Compare and combine different modalities for improved performance.

In [None]:
# Load or create embeddings for multiple modalities
modalities = ['clinical', 'pathology', 'radiology']
modality_embeddings = {}

# Create mock embeddings for demonstration
for modality in modalities:
    if modality == 'clinical':
        modality_embeddings[modality] = X  # Use existing clinical
    else:
        # Mock other modalities
        modality_embeddings[modality] = pd.DataFrame(
            np.random.randn(len(X), 1024),  # Different embedding sizes
            index=X.index
        )

# Fusion strategies
def fuse_embeddings(embeddings_dict, method='concat'):
    """
    Fuse embeddings from multiple modalities
    """
    if method == 'concat':
        return pd.concat(embeddings_dict.values(), axis=1)
    elif method == 'mean':
        # Average embeddings
        stacked = np.stack([emb.values for emb in embeddings_dict.values()])
        return pd.DataFrame(stacked.mean(axis=0), index=list(embeddings_dict.values())[0].index)
    else:
        raise ValueError(f"Unknown fusion method: {method}")

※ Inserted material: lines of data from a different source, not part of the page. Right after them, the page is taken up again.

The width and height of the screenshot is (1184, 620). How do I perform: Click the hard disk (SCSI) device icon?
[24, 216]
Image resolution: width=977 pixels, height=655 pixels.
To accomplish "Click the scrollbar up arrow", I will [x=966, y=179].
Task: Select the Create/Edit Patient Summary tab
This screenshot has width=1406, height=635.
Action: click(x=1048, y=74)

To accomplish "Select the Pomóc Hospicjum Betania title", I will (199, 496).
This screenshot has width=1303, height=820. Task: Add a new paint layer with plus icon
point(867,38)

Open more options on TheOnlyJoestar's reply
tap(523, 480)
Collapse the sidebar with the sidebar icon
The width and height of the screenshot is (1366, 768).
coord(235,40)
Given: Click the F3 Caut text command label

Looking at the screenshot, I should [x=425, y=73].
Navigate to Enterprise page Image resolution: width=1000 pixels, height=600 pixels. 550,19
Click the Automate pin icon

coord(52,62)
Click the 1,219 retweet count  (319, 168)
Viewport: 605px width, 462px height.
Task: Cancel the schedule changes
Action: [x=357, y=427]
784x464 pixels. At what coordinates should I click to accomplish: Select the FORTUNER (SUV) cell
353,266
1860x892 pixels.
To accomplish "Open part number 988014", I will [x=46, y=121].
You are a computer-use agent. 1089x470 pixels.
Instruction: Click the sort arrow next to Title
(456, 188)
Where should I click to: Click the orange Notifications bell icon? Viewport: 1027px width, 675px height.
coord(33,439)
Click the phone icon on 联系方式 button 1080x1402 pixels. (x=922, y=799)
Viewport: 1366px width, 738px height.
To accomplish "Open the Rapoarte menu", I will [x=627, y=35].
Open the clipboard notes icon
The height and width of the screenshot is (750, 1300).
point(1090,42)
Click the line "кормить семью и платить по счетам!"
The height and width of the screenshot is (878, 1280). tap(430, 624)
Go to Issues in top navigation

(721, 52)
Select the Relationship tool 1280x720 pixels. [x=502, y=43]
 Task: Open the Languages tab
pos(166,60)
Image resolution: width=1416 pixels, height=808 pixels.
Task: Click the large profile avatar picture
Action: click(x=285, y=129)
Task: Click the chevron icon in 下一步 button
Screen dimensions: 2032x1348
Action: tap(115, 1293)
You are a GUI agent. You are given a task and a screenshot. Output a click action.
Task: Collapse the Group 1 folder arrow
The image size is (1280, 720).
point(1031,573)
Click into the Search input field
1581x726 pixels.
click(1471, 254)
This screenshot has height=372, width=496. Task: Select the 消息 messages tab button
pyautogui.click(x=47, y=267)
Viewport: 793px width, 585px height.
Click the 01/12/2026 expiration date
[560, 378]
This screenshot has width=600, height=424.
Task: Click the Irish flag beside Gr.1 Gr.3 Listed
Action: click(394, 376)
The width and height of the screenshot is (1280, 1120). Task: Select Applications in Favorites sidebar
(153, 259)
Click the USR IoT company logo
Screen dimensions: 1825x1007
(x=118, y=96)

# Compare fusion strategies
fusion_methods = ['concat', 'mean']
fusion_results = {}

for method in fusion_methods:
    print(f"\nTesting {method} fusion...")
    X_fused = fuse_embeddings(modality_embeddings, method)
    
    # Ensure alignment with labels
    X_fused = X_fused.loc[X.index]
    
    # Cross-validation
    cv_scores = cross_val_score(rf_classifier, X_fused, y_encoded, cv=cv, scoring='accuracy')
    fusion_results[method] = cv_scores.mean()
    
    print(f"{method} fusion accuracy: {cv_scores.mean():.4f} (+/- {cv_scores.std() * 2:.4f})")

# Plot comparison
plt.figure(figsize=(8, 6))
methods = list(fusion_results.keys())
accuracies = list(fusion_results.values())
plt.bar(methods, accuracies)
plt.xlabel('Fusion Method')
plt.ylabel('Accuracy')
plt.title('Multi-Modal Fusion Comparison')
plt.ylim(0, 1)
for i, v in enumerate(accuracies):
    plt.text(i, v + 0.01, f'{v:.3f}', ha='center')
plt.tight_layout()
plt.show()

## 10. Save Results and Model

In [None]:
# Create output directory
output_dir = Path("/mnt/f/Projects/HoneyBee/examples/mayo/outputs")
output_dir.mkdir(exist_ok=True)

# Save results
results = {
    'accuracy': accuracy,
    'f1_score': f1,
    'cv_scores': cv_scores.tolist(),
    'confusion_matrix': cm.tolist(),
    'classes': le.classes_.tolist(),
    'fusion_results': fusion_results
}

import json
with open(output_dir / 'classification_results.json', 'w') as f:
    json.dump(results, f, indent=2)

# Save model
import joblib
joblib.dump(rf_classifier, output_dir / 'cancer_classifier.pkl')
joblib.dump(le, output_dir / 'label_encoder.pkl')

print(f"Results saved to: {output_dir}")
print(f"Model saved as: cancer_classifier.pkl")
print(f"Label encoder saved as: label_encoder.pkl")

## Summary and Next Steps

In this workshop, you learned to:
1. ✅ Load and prepare embedding data for classification
2. ✅ Visualize high-dimensional embeddings with t-SNE
3. ✅ Train and evaluate classification models
4. ✅ Generate confusion matrices and performance metrics
5. ✅ Compare fusion strategies for multi-modal data

**Next Workshop**: Part 5 - Retrieval Evaluation

**Key Takeaways**:
- Pre-trained embeddings capture meaningful cancer-specific patterns
- Random Forest works well with high-dimensional embeddings
- Multi-modal fusion can improve classification performance
- Proper evaluation requires cross-validation and multiple metrics

**Exercise**: Try different classifiers (SVM, XGBoost) and embedding combinations!